7. A method according to claim 6 wherein the distance from said collimator to said zone of photoionization is in the range of about 12 to about 0.5 centimeters.

8. A method according to claim 7 wherein said distance and the pressure at which said stream is introduced into said zone of photoionization are selected so that the analyte is detectable at a minimal concentration in a sample of about 0.0001 μg/ml.

9. A method according to claim 1 wherein said zone of photoionization is provided by a laser.

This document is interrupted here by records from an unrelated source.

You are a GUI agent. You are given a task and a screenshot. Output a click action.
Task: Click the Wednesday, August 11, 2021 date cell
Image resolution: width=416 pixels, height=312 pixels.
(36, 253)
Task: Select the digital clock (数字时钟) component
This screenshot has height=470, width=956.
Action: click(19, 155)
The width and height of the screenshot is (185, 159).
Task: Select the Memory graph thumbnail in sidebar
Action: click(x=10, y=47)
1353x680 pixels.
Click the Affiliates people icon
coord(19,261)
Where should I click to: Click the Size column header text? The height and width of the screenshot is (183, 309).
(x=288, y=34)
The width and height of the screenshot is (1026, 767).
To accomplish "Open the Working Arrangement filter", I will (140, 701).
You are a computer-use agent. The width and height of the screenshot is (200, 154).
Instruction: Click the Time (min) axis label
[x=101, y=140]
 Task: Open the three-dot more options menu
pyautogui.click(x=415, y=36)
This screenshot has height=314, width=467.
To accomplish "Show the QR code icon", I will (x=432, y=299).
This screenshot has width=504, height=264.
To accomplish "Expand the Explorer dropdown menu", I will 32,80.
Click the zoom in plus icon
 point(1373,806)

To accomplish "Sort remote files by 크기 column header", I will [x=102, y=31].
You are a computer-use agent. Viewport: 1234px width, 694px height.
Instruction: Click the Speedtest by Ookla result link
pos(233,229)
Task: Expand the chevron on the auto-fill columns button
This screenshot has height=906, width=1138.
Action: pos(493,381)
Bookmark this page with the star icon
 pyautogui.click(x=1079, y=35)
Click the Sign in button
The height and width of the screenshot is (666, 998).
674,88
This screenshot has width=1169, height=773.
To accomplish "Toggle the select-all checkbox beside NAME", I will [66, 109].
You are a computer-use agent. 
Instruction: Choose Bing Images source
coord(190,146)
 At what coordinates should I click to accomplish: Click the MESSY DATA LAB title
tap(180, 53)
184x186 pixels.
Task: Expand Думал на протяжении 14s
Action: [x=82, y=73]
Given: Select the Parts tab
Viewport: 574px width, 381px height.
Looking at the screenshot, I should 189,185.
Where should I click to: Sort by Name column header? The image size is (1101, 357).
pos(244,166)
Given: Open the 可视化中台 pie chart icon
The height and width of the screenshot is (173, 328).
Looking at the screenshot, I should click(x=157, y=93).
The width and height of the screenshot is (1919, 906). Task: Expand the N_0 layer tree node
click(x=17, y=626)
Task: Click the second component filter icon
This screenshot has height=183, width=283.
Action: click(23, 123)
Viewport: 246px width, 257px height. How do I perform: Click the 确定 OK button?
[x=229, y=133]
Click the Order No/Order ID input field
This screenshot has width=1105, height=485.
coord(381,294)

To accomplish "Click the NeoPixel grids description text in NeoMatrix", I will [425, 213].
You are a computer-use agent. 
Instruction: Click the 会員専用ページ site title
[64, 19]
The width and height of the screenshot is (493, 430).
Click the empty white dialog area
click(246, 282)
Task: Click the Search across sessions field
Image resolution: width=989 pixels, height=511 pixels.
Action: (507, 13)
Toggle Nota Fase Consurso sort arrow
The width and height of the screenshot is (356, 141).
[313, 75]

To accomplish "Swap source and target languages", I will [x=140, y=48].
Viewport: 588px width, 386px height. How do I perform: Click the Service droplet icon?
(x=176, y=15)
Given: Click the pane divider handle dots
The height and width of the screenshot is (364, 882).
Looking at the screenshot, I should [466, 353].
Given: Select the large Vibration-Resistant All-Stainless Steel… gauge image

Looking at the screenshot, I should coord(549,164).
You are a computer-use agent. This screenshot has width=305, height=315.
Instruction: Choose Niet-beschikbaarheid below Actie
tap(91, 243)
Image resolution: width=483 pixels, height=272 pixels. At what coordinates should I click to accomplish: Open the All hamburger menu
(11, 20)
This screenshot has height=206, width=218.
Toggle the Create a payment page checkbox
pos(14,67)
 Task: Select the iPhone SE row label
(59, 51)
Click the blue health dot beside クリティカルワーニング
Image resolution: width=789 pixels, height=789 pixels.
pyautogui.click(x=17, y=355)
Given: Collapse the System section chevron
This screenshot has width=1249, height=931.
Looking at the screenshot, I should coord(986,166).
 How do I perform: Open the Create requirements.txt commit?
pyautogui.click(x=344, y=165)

10. An apparatus for irradiation of a liquid sample containing an analyte to be ionized, comprising: (a) a capillary tube for introducing said liquid sample as droplets into said apparatus;(b) a zone of photoionization for irradiating evaporated droplets of said liquid sample at subatmospheric pressure to form ionizable species;(c) a region of subatmospheric pressure characterized by a gradient of successively lower pressure along a path toward said zone of photoionization;(d) a collimator for directing a collimated stream of evaporated droplets of said sample along said path directly into said zone of photoionization; and(e) a mass spectrometer for determining the m/e ratio of ions found by irradiating said sample.

11. An apparatus according to claim 10 wherein said capillary tube is located to introduce said droplets into a region under atmospheric pressure in said apparatus.

12. An apparatus according to claim 10 wherein said capillary tube is located to introduce said droplets into a region under subatmospheric pressure in said apparatus.

13. An apparatus according to claim 10 wherein the distance from said collimator to said zone of photoionization is in a range of about 12 centimeters to about 0.5 centimeters.

14. An apparatus according to claim 10 wherein said zone of photoionization is provided by a laser.